The Next Generation Air Dominance was designed to answer a specific question: how to maintain air superiority against a high-level adversary, particularly China, in an environment saturated with radars, long-range missiles, jamming, and distributed sensors. The program was intended to replace the F-22 Raptor with a more stealthy, more connected manned platform with more powerful sensors, better data fusion, and native networked combat capability. But this fighter is only the centerpiece. The NGAD is based on a comprehensive architecture in which the piloted aircraft operates with Collaborative Combat Aircraft, autonomous or semi-autonomous combat drones.

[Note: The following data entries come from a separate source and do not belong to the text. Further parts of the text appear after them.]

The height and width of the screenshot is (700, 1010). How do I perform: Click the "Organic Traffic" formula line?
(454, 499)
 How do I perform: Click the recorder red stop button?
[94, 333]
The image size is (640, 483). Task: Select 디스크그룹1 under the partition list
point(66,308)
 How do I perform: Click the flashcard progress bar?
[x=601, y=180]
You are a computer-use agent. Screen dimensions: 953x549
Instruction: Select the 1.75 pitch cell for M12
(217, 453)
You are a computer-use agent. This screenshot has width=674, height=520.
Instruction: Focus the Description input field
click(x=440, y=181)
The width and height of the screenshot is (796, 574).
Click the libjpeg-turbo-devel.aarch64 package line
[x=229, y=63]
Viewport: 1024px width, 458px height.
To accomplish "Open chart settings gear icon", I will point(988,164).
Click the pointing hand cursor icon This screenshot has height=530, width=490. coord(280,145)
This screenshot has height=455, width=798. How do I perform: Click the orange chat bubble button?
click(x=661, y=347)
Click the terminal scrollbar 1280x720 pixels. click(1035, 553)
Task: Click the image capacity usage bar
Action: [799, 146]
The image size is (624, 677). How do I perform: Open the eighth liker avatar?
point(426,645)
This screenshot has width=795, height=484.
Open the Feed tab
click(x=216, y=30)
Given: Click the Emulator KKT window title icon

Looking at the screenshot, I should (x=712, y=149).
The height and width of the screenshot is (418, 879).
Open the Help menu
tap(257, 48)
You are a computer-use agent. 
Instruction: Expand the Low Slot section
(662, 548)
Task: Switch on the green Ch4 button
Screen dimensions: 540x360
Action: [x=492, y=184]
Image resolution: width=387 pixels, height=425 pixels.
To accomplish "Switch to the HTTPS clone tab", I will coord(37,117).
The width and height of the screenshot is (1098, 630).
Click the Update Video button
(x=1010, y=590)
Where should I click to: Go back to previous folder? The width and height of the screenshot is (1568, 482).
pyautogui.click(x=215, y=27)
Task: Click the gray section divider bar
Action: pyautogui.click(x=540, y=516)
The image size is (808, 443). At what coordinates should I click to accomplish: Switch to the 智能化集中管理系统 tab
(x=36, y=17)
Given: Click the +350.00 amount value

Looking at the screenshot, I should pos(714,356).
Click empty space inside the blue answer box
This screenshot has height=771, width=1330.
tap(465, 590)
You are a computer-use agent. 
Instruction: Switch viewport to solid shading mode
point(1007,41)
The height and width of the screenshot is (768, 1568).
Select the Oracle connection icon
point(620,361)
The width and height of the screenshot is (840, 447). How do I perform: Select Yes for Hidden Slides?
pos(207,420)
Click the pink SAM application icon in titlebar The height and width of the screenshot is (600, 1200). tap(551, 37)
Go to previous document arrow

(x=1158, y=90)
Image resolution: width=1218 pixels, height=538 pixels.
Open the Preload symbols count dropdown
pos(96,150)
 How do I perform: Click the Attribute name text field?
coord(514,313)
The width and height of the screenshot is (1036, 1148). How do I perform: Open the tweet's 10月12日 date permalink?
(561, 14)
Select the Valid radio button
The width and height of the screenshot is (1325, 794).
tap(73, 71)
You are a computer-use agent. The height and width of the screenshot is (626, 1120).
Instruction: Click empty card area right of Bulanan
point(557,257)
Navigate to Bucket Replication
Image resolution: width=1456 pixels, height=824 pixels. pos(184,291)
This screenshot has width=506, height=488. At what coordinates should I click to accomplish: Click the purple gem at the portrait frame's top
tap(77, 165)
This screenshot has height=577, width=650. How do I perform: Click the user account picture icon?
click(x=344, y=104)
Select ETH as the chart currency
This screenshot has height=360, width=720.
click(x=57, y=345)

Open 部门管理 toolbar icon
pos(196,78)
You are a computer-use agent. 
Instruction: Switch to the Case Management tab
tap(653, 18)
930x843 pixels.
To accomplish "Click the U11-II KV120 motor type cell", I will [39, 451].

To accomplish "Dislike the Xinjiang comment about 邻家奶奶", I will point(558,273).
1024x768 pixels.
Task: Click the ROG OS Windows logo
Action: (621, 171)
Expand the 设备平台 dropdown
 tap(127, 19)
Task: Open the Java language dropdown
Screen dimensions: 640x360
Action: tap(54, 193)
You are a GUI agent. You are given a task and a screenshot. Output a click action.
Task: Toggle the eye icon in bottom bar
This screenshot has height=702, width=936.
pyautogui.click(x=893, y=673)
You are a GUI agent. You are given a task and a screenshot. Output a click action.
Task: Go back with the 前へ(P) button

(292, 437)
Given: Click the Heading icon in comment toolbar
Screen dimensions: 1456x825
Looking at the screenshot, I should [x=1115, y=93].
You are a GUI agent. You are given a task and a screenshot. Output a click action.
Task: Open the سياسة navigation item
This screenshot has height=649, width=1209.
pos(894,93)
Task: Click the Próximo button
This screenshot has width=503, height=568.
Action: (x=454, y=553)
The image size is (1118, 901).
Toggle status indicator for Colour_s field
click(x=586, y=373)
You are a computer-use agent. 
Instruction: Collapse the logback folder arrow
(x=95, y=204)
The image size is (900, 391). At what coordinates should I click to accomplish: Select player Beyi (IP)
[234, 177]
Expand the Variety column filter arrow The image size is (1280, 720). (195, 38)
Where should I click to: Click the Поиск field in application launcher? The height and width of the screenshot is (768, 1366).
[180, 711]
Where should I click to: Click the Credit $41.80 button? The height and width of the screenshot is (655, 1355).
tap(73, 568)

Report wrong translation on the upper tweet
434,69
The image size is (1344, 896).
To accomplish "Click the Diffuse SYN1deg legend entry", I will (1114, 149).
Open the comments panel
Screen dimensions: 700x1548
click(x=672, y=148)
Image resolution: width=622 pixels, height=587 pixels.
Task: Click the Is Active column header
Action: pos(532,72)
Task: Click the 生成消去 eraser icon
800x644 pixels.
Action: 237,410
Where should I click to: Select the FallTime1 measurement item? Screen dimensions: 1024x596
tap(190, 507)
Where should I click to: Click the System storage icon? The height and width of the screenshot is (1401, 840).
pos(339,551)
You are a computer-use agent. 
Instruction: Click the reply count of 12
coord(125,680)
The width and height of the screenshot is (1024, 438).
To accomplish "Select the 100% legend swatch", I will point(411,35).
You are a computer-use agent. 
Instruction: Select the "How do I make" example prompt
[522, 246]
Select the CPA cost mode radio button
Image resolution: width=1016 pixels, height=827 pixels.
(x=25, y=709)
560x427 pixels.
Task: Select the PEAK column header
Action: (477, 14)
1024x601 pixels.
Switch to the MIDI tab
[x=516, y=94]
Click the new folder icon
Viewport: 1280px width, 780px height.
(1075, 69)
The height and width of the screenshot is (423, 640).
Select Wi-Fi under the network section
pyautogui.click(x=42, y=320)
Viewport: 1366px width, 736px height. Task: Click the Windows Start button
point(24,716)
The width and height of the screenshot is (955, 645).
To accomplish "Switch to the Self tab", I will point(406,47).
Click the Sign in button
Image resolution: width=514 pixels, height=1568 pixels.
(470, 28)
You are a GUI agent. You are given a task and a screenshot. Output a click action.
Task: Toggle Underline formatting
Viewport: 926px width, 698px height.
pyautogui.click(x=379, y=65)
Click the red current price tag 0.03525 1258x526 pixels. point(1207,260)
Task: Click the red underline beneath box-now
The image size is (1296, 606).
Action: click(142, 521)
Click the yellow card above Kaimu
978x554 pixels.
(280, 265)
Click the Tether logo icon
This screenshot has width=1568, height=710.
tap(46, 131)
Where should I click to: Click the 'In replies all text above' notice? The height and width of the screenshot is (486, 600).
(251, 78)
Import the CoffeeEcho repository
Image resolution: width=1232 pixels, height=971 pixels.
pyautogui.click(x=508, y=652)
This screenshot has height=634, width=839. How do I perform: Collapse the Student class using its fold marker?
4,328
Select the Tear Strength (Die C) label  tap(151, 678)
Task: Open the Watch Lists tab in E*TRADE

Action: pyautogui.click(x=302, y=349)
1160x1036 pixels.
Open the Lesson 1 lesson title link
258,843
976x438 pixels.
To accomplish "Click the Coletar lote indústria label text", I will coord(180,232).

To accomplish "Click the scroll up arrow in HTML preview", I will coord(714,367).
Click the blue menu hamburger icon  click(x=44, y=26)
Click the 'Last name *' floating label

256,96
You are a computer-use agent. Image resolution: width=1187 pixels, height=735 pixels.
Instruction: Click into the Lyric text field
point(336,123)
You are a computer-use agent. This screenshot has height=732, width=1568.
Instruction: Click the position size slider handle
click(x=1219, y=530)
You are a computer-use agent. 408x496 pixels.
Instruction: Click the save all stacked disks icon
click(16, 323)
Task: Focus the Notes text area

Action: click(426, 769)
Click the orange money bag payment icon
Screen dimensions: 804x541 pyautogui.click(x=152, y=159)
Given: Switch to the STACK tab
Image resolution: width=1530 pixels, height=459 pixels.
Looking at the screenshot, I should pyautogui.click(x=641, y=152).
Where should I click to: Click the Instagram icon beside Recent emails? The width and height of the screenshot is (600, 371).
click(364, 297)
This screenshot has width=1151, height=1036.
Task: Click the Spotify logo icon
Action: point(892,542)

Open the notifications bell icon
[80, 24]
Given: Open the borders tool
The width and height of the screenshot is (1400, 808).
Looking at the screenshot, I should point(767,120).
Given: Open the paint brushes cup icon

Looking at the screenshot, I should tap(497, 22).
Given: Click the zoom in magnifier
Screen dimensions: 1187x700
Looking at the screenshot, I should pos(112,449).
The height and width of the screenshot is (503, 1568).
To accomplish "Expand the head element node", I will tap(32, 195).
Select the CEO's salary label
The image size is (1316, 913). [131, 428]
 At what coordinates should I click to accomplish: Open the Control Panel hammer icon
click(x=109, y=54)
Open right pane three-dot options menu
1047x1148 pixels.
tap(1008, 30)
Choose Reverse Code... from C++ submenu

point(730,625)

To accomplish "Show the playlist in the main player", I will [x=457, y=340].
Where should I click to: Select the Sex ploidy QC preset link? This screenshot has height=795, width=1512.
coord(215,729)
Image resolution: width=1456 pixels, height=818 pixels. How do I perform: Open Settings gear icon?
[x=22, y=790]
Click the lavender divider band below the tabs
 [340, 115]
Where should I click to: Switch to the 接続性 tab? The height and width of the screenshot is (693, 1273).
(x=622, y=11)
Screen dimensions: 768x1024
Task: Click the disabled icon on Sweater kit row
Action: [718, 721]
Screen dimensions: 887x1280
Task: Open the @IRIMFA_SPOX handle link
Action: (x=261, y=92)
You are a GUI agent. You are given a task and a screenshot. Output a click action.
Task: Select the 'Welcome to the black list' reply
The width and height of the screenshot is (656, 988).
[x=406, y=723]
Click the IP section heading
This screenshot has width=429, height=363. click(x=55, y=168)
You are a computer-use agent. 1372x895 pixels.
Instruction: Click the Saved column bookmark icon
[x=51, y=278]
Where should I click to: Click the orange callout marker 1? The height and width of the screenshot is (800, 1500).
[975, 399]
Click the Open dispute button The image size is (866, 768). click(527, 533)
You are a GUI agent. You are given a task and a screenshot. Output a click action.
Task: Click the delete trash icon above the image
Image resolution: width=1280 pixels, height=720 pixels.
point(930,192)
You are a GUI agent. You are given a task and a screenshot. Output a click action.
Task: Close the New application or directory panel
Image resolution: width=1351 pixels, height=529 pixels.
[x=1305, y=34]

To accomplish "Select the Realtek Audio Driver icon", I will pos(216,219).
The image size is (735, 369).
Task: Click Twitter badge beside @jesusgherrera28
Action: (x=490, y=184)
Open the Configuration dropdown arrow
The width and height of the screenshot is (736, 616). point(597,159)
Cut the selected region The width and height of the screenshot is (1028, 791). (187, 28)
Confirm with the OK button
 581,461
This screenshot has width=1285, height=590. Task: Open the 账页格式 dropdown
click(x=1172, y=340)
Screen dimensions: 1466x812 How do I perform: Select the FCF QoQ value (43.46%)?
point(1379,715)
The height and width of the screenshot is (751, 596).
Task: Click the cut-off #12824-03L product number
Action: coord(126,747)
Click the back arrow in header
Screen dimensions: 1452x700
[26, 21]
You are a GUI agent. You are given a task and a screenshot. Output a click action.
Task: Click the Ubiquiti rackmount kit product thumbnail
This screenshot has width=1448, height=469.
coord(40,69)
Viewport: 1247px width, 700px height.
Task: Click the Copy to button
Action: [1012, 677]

This logic changes the way we think about air superiority. Until now, the dominant model has been to send a high-performance aircraft with a pilot, sensors, missiles, and stealth capabilities. The NGAD adds a layer of distributed mass. The manned fighter becomes a conductor. The drones advance further, carry sensors, jam, serve as relays, fire, or absorb part of the risk. The idea is simple: a single aircraft, even an excellent one, ends up being too expensive to be exposed alone on the front line. A piloted aircraft + drone combination allows for risk sharing and increased tactical density.

On paper, the logic is sound. In practice, it drives up costs. Simultaneously designing a new air superiority aircraft, its software architectures, data links, engines, and drone ecosystem imposes an extraordinary technical and budgetary burden.

This is precisely what derailed the initial trajectory.

The first obstacle to NGAD remains a budgetary wall

In 2024, Air Force Secretary Frank Kendall publicly admitted that the program needed to be reevaluated. The main reason was brutal: the estimated cost of the manned fighter had risen to more than $300 million per aircraft, about three times the price of an F-35. For a program originally designed around 200 aircraft, the bill was becoming difficult to justify, even for the US military budget. Reuters reported a projected development cost of $28.5 billion through 2029, with a total bill potentially exceeding $100 billion for the planned fleet.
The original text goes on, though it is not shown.